Because there is no comprehensive reporting on the sale of drugs through the internet, the Senate investigated the issue and last month issued a report indicating that Americans acquired $800 million in fentanyl from China alone over the past two years.
“We’ve lost six people to overdoses in Orange County over just two weeks – we have to use all the tools we can to fight the heroin and opioid epidemic – and that includes fighting online drug sales,” said Rep. Maloney. “My bill will get us the information we need to tackle this problem.”
“Combatting the nationwide opioid epidemic requires innovative solutions, and I commend Congressman Maloney for his approach to tackling the persistent problem related to the internet sales of fentanyl and other harmful opioids,” said New York State Senator John Bonacic. “As a member of the State Senate’s heroin task force, I am committed to working with my partners at the local, state and federal level to end this terrible epidemic.”
“I was very happy to be a part of this event and I am thrilled with this piece of legislation,” said Stephanie Keegan, whose son Daniel, a deceased veteran, ordered drugs online. “I think it will go a long way to slowing down the influx of drugs provided through the internet.”
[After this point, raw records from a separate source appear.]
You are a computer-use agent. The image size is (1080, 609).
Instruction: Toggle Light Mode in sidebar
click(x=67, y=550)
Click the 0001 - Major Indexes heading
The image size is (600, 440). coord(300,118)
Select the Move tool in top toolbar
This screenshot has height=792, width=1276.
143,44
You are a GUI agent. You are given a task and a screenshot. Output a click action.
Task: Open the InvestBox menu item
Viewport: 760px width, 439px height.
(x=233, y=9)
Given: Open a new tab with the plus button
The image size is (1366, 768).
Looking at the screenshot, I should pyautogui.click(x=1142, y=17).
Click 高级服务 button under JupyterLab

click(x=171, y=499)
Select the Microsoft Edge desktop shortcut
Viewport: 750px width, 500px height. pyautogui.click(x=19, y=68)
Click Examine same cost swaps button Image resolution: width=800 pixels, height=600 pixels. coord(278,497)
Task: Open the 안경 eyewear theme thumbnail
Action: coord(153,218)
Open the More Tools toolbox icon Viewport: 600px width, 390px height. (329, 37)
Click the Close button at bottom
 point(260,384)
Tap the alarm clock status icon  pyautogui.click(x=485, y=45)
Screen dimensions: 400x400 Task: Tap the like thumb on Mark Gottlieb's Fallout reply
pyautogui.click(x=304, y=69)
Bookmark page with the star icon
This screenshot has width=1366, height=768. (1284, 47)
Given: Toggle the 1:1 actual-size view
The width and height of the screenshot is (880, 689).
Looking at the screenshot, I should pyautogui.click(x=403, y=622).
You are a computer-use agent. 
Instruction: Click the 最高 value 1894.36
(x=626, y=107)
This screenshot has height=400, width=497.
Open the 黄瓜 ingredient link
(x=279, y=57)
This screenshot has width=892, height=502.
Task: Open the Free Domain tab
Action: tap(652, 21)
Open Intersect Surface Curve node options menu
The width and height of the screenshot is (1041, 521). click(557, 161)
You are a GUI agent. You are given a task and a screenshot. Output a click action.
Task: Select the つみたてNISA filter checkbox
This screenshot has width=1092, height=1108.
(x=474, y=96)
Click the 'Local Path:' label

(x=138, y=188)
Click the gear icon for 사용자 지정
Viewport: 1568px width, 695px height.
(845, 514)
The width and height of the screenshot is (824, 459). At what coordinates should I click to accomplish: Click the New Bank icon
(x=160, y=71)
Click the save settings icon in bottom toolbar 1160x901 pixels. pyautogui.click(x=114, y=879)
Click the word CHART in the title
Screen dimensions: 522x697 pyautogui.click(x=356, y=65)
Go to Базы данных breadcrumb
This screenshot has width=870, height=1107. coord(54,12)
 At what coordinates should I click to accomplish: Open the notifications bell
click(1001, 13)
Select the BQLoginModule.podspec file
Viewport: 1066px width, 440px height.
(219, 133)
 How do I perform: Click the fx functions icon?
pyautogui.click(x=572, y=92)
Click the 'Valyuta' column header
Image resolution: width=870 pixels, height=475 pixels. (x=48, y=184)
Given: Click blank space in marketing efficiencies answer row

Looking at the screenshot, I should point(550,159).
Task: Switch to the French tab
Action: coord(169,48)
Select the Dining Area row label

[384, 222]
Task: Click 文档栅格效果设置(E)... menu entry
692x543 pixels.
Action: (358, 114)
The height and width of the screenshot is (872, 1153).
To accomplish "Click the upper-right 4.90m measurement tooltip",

Federal agencies have not released information on the prevalence of opioid sales online, but last month, a bipartisan coalition of Senators released a 100-page report indicating that online fentanyl sales from China alone totaled over $800 million. Although this problem is expected to be growing, lawmakers lack the detailed reporting necessary to inform a comprehensive action plan. One of the largest barriers to combating international online sales is U.S. Customs and Border Patrol’s reliance on foreign partners to provide advanced information on shipping data. Many nations are unable to provide this information, and Customs is required to manually inspect suspect packages at nine facilities throughout the country as a result.
The Stop Online Opioid Sales Act would require the DEA to compile a comprehensive report on the sale of drugs online within a year, and to continue to issue annual reports containing this information. Reports must include the types and amounts of controlled substances sold online, the name of each entity or person selling them, and an estimate of the revenue being generated through these illegal channels. Understanding the extent of the problem of online drug sales is necessary to inform the direction of federal resources and law enforcement techniques for combating it.